Abbozzi, tiri il fiato, respiri. E ti rigetti in una nuova giornata sperando che gli scossoni del giorno precedente non ti condizionino troppo. Mentre sai che è già successo.

mercoledì 4 maggio 2016

Cieli Immensi

Fonte: iodonna.it
A noi bastava solo l’amore
Il resto ci poteva mancare 
E ridere scherzare poi...svenire
Ma oggi che mi sembri migliore 
Di quello che poteva sembrare allora
Da "Cieli Immensi", Patty Pravo.

Fonte: flickr.com



Lo sento cosa dicono di Patty Pravo. 
Che ha una faccia nuova, che è diventata una donna di plastica, che somiglia ad un alieno.
E ogni volta che li ascolto mi viene rabbia. Perché ancora una volta si antepone alla carriera, al talento e alla storia di una donna il suo aspetto fisico. Si preferisce soffermarsi sui ritocchini anziché sul carisma, sulla verve, sulla delicatezza dei suoi gesti.
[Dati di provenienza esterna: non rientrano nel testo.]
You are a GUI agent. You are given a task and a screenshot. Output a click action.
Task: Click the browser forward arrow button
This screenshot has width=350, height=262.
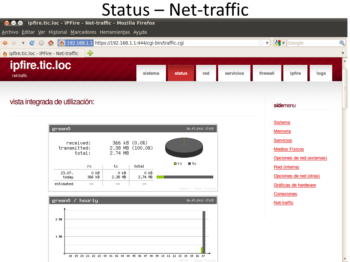click(14, 43)
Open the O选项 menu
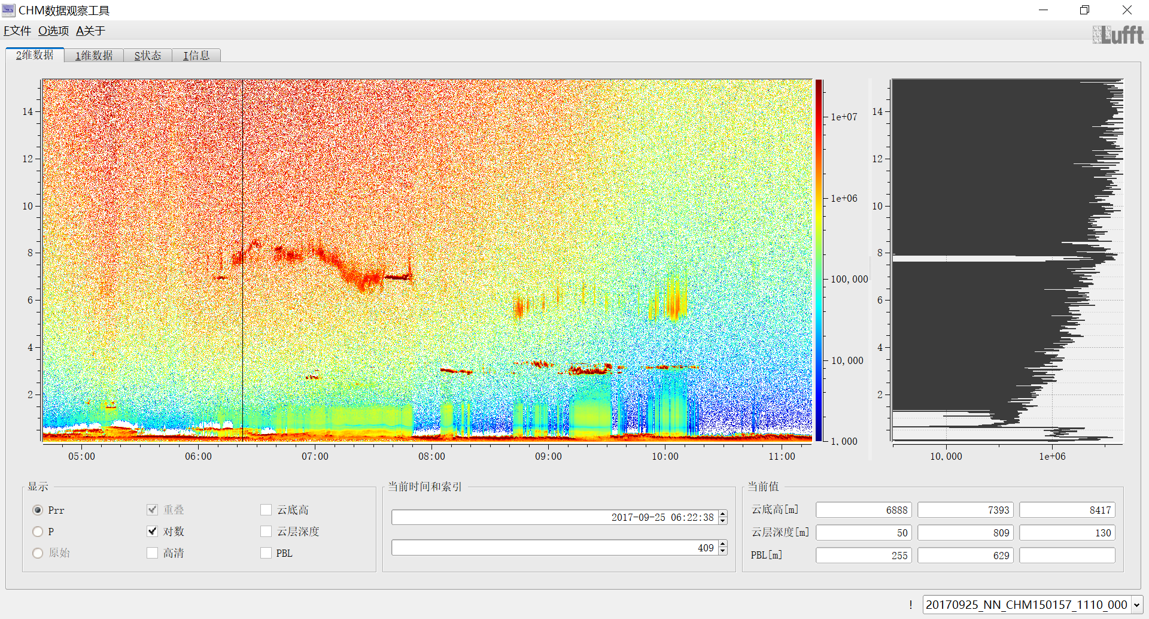1149x619 pixels. click(x=53, y=31)
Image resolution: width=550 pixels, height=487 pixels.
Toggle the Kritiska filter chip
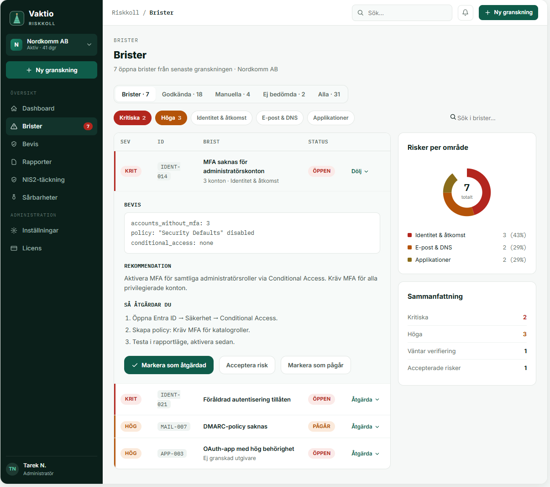point(132,118)
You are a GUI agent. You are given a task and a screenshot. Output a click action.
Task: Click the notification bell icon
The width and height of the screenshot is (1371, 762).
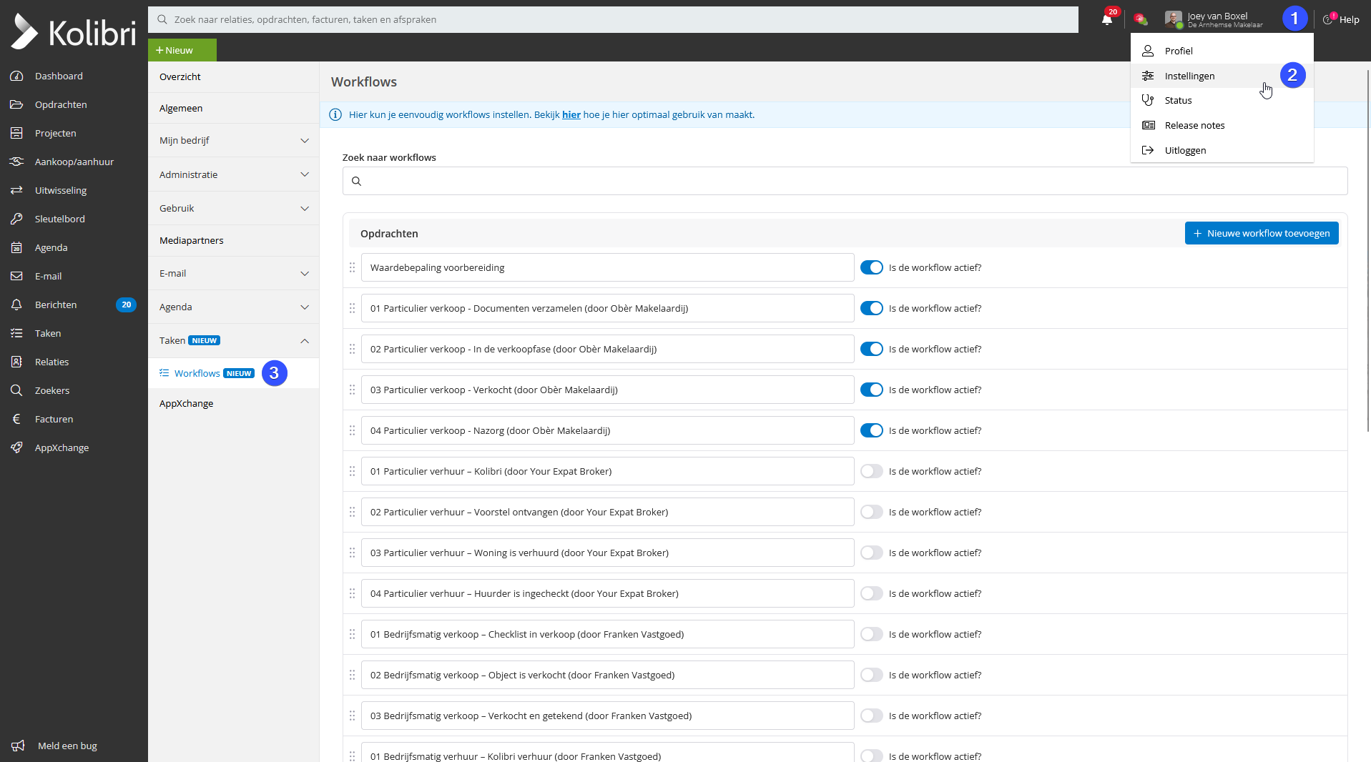(x=1106, y=19)
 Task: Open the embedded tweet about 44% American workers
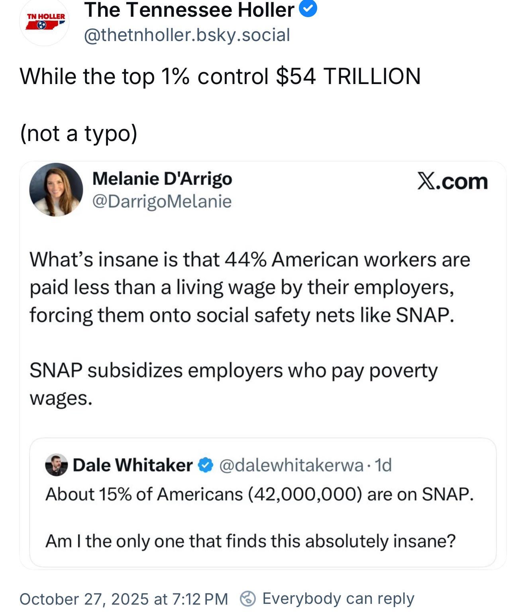pyautogui.click(x=249, y=287)
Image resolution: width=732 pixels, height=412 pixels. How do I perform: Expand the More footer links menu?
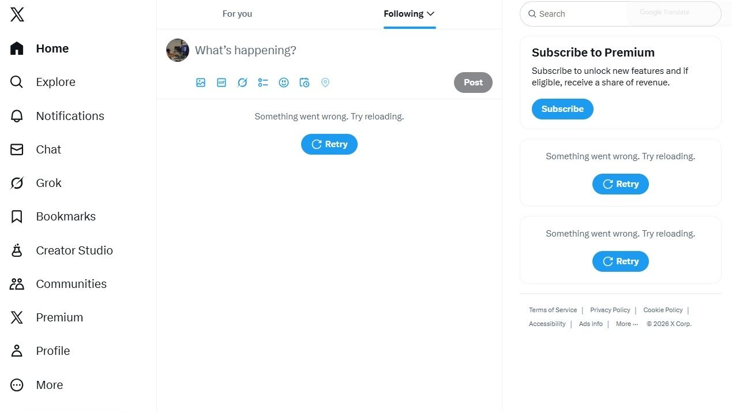tap(626, 324)
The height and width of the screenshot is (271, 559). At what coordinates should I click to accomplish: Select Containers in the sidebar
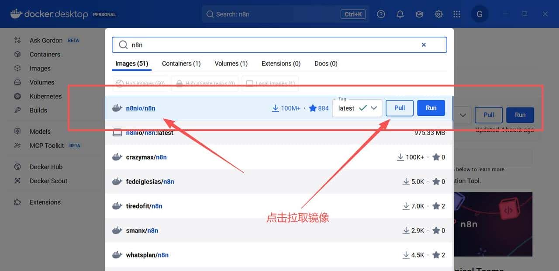point(45,54)
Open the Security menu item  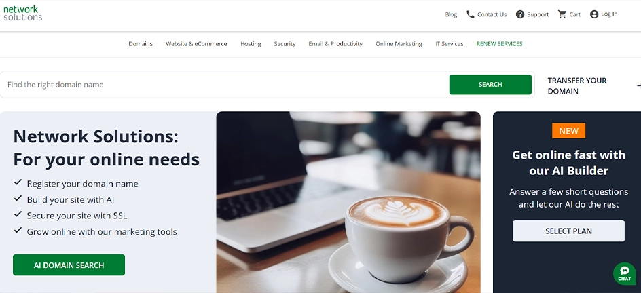(x=285, y=44)
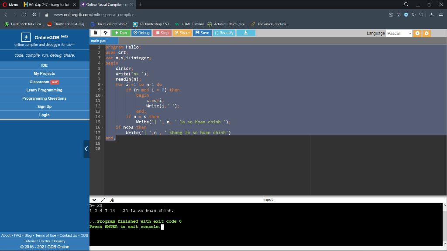
Task: Click the Upload File cloud icon
Action: (x=105, y=33)
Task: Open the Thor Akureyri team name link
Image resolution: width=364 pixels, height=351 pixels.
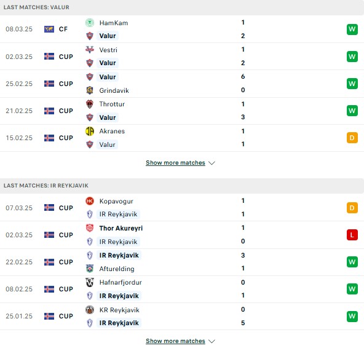Action: [121, 228]
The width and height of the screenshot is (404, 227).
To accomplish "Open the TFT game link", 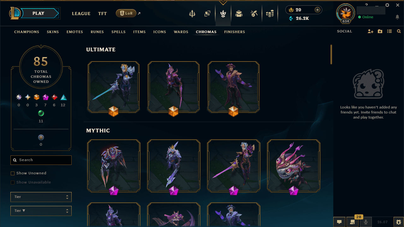I will 102,14.
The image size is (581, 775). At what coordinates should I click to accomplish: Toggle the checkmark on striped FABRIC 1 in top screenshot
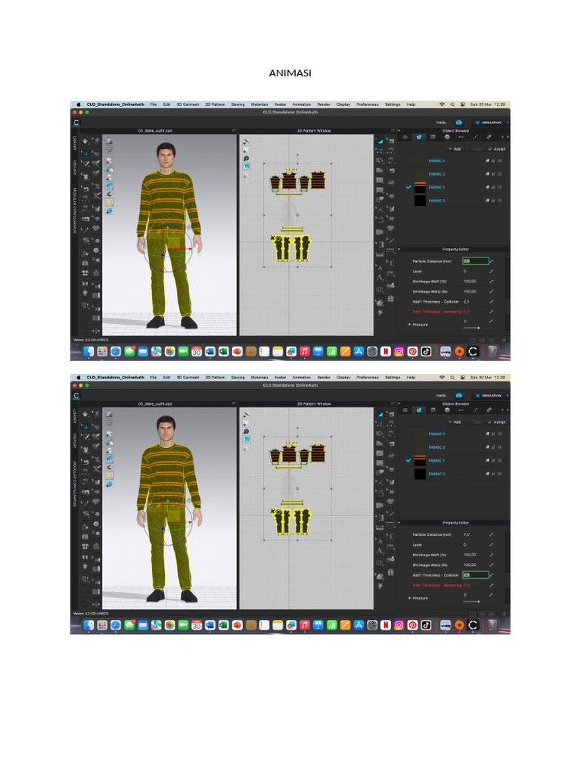[x=409, y=187]
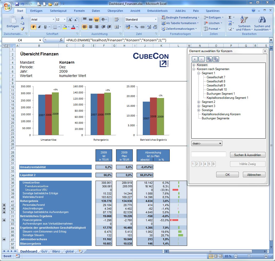This screenshot has width=275, height=261.
Task: Click the OK button
Action: tap(227, 175)
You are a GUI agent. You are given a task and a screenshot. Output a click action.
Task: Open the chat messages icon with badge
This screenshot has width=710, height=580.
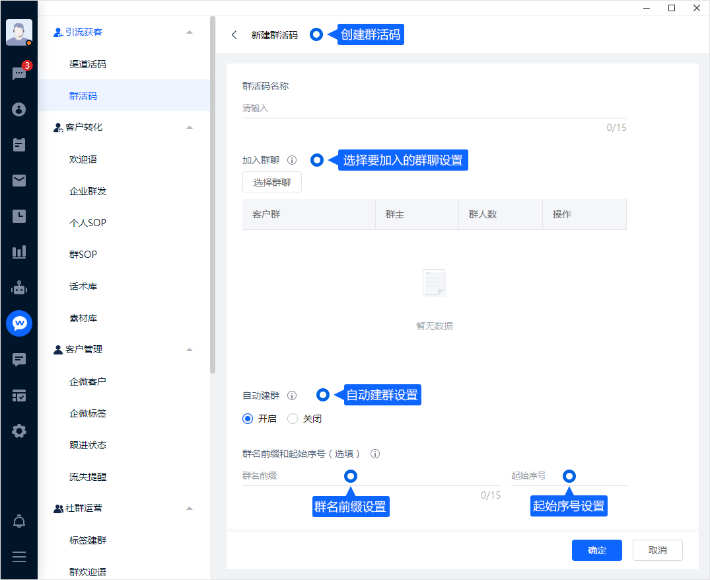point(19,73)
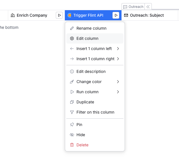This screenshot has width=179, height=165.
Task: Click the building icon on Enrich Company
Action: click(x=13, y=15)
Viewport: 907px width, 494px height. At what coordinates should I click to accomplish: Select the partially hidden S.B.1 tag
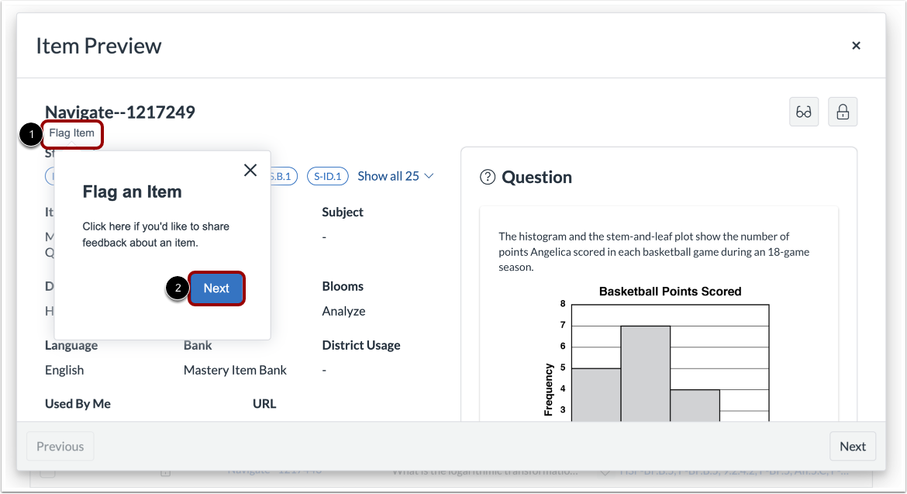tap(282, 176)
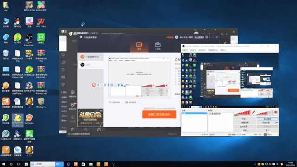
Task: Click the 停止串流 stop streaming button
Action: tap(267, 119)
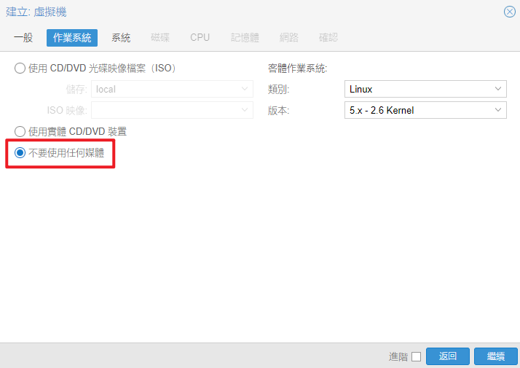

E' inutile girarci intorno, sebbene Patty Pravo appartenga ad un'altra epoca a me piace molto, da sempre. Ero una bambina e ascoltavo "Pazza Idea" e mi piaceva da morire. Poi "La Bambola", "Pensiero Stupendo", "E dimmi che non vuoi morire"  e tanti altri successi.
E mi piaceva allora e mi piace tanto anche adesso che sono adulta.
Mi è piaciuta molto anche al Festival di Sanremo, che non ho guardato, ma di cui poi ho ascoltato in radio tutte le canzoni. E l'unica, l'unica che mi sia rimasta impressa, che ho voglia di cantare, che non mi stanca mai...è ovviamente la sua.

A me proprio non interessa che Patty Pravo abbia deciso di affidare il suo viso al bisturi. Non mi interessa perché quello che vedo di lei va al di là del suo viso, al di là dell'anagrafe, dell'epoca, del momento. A volte mi sembra talmente attuale, ancora oggi, che o erano troppo noiosi gli altri o troppo all'avanguardia lei. 
E niente, Cieli Immensi mi è entrata nel cuore. E credo proprio che ci rimarrà.
Grazie Patty per volerti mettere ancora in gioco.